Your assignment:
The line containing "The width and height of the screenshot is (793, 538)." marks the end: restate word for word every line from the first line of the entries below through that one.

%%

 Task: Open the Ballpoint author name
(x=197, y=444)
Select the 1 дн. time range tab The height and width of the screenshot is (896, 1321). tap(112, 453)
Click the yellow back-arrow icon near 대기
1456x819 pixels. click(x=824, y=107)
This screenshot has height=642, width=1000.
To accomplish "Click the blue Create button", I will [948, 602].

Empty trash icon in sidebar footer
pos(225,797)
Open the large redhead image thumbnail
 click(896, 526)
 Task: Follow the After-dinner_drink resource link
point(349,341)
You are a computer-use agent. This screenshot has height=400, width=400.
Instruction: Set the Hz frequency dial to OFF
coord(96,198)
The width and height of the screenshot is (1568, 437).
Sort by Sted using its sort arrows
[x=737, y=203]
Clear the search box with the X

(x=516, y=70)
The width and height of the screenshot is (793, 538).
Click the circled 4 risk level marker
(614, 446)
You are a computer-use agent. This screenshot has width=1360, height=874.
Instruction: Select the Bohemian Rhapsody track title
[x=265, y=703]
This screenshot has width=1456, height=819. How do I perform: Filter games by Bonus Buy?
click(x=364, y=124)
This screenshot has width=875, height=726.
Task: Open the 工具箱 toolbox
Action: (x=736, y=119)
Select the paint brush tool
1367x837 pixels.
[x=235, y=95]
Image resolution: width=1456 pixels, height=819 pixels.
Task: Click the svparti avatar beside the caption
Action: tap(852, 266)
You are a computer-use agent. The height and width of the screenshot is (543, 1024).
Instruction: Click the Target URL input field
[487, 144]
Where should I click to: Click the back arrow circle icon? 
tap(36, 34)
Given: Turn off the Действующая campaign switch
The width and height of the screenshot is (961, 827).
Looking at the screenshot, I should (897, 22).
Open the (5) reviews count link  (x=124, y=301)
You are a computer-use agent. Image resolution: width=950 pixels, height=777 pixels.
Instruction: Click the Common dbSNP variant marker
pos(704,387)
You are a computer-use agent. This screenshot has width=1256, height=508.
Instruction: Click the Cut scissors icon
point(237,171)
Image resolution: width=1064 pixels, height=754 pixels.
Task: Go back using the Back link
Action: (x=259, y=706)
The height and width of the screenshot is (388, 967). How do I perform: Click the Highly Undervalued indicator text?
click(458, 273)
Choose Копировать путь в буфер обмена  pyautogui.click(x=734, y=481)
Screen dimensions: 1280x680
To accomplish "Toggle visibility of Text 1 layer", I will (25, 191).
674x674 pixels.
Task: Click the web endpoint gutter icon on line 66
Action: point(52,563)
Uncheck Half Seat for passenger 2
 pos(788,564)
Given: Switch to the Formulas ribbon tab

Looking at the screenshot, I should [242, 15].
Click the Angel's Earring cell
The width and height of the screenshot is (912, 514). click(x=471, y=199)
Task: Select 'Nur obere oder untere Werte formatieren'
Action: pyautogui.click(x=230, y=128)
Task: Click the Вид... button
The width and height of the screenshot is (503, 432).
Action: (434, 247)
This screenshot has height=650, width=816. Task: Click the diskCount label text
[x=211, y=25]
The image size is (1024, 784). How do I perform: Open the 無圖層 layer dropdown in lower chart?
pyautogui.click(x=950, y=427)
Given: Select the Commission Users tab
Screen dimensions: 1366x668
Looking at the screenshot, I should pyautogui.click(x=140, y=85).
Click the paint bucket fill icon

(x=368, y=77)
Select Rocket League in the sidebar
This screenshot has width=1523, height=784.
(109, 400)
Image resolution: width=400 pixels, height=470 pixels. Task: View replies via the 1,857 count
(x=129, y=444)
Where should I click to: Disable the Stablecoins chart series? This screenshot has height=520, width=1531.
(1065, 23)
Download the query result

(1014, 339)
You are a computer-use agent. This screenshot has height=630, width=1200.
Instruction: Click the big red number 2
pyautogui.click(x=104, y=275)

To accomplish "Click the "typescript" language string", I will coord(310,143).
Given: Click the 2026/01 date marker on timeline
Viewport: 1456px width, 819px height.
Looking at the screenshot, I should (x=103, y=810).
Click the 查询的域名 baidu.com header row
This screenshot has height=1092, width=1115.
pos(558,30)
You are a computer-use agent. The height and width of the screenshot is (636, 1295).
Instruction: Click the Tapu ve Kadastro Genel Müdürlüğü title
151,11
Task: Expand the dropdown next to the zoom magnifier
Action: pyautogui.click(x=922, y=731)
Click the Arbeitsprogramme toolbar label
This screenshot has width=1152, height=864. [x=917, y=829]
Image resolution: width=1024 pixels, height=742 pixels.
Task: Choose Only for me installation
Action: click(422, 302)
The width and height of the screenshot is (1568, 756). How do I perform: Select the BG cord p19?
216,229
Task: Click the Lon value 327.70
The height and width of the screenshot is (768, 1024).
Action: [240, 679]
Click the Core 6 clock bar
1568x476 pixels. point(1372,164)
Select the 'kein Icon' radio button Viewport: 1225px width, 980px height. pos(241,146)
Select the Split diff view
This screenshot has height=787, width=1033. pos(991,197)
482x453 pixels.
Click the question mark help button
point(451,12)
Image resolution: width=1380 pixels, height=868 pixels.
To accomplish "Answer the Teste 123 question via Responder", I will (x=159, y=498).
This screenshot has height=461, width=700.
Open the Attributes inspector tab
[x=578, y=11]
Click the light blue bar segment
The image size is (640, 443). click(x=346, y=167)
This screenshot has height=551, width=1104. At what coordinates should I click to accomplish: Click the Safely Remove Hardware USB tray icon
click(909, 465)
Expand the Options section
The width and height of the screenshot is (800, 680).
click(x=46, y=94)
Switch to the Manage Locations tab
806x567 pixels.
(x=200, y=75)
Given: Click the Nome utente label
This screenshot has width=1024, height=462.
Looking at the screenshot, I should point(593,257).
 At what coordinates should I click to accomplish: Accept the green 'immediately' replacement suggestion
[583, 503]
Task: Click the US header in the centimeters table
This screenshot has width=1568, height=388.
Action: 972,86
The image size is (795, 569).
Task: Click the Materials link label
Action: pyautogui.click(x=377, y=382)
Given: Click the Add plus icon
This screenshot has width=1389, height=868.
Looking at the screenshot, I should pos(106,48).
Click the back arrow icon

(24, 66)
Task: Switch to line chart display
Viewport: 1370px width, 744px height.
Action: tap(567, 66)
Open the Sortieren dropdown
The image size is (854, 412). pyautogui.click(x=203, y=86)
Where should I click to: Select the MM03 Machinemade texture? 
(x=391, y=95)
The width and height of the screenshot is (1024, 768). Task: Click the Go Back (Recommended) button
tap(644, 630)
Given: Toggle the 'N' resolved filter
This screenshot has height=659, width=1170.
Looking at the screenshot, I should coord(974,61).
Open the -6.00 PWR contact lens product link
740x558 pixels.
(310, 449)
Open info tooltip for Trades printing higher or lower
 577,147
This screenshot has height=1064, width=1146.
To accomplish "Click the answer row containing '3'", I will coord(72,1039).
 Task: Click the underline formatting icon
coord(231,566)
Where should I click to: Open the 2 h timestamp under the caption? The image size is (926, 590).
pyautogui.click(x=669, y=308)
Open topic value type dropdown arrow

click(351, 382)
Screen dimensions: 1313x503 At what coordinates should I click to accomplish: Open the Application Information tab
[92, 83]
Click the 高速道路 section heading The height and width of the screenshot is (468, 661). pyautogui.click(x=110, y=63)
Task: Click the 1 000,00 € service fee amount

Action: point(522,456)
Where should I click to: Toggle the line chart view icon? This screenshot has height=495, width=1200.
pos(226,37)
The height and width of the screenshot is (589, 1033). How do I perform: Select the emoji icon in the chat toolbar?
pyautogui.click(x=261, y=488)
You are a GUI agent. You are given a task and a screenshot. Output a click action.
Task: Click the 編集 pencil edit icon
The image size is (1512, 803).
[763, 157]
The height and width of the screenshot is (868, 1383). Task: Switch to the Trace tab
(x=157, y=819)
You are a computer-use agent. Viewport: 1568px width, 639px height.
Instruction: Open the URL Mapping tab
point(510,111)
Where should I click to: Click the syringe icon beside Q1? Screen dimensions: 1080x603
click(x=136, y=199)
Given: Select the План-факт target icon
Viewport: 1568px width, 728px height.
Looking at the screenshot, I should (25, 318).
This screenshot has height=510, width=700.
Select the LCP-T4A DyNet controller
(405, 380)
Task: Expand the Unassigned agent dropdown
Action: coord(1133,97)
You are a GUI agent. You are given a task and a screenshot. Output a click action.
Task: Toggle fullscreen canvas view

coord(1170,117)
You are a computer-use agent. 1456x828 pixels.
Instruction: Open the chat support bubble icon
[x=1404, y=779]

%%

The answer:
 Task: Open the Ballpoint author name
(x=197, y=444)
Select the 1 дн. time range tab The height and width of the screenshot is (896, 1321). tap(112, 453)
Click the yellow back-arrow icon near 대기
1456x819 pixels. click(x=824, y=107)
This screenshot has height=642, width=1000.
To accomplish "Click the blue Create button", I will [948, 602].

Empty trash icon in sidebar footer
pos(225,797)
Open the large redhead image thumbnail
 click(896, 526)
 Task: Follow the After-dinner_drink resource link
point(349,341)
You are a computer-use agent. This screenshot has height=400, width=400.
Instruction: Set the Hz frequency dial to OFF
coord(96,198)
The width and height of the screenshot is (1568, 437).
Sort by Sted using its sort arrows
[x=737, y=203]
Clear the search box with the X

(x=516, y=70)
The width and height of the screenshot is (793, 538).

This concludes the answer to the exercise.